The question hung in the air. Everyone looked at Guts, waiting for him to contradict it.
He didn't.
"Against Apostles? No," Guts said bluntly. "We're not. Kars killed that thing like it was nothing. We would have died."
"So what's the point?" Pippin asked. "If we can't fight what we're actually up against, what are we even doing?"
"Fighting humans," Casca said firmly. "Which is what the King pays us for. Apostles are... something else. Something beyond normal combat."
"Something beyond us," Corkus muttered. "Meanwhile, Kars walks in and handles it before breakfast."
Silence.
Finally, Rickert spoke up. "Maybe that's okay?"
Everyone looked at him.
"I mean... we can't all be the strongest. Can't all be perfect." The boy's voice was tentative but determined. "But we can be useful in other ways. We can handle things Kars doesn't care about. We can protect normal people while he deals with monsters."
"Kid's got a point," Judeau said. "We're not competing with Kars. We're operating in parallel. Different threats, different capabilities."
"Easy to say when you're not the one training to fight things that can kill you in seconds," Guts said.
"You train anyway," Rickert pointed out. "Why? You know Kars could kill anything you fight faster than you. But you keep training."
Guts was quiet for a long moment. "Because I don't want to be useless."
"None of us do." Casca looked around the fire. "So we train. We improve. We handle what we can handle and trust Kars to handle what we can't."
"Trust him?" Corkus laughed bitterly. "He doesn't even pretend to care about us."
"He doesn't have to care," Judeau said. "He just has to keep killing Apostles before they kill us.
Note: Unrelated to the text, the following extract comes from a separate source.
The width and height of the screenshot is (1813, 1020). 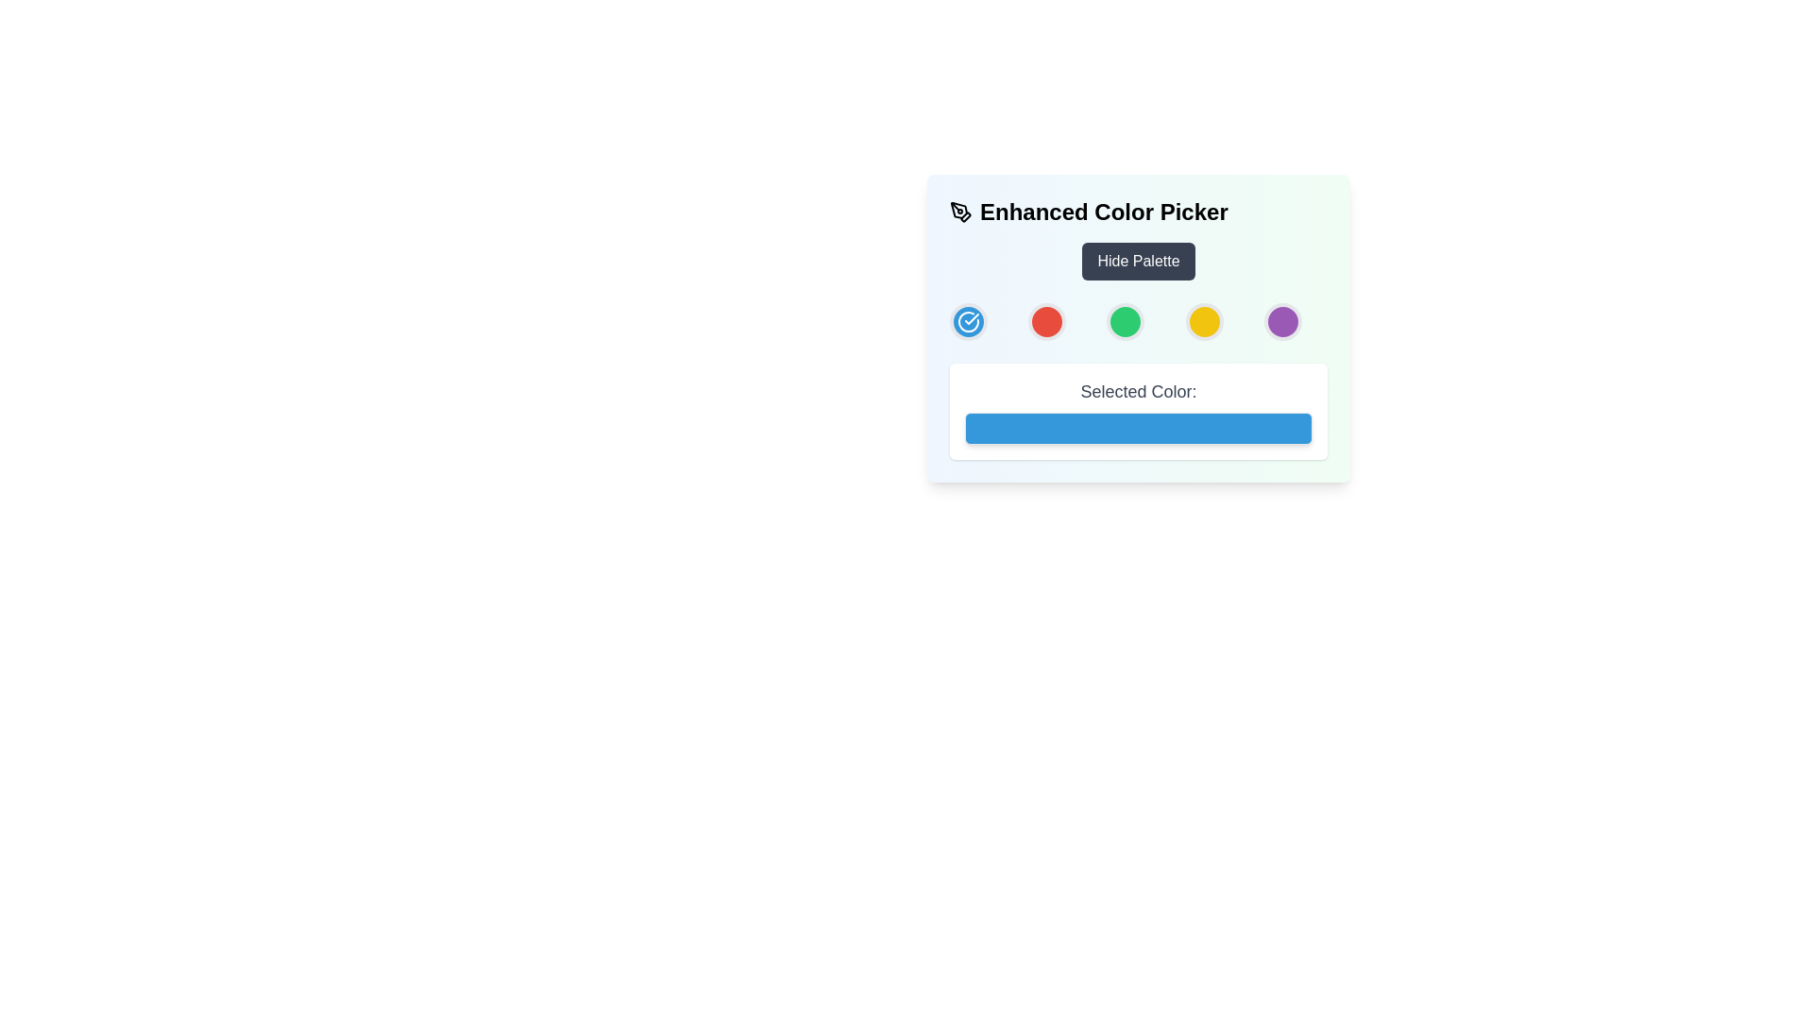 I want to click on the circular button for selecting the green color in the Enhanced Color Picker interface, so click(x=1126, y=320).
That's enough."
The conversation moved on, but Kars—listening from the darkness beyond the firelight—filed the exchange away for analysis.
They're adapting to my presence, he noted. Accepting their limitations, finding value in capabilities I don't replace. Resilient. Impressive, in a way.
But they still don't understand what's coming. Don't see that Griffith views them the same way I do—useful tools with defined purposes.
When the Eclipse happens, when Griffith makes his choice, they'll understand. And by then it will be too late.
He walked away from the camp, into winter darkness, contemplating the pieces moving into position.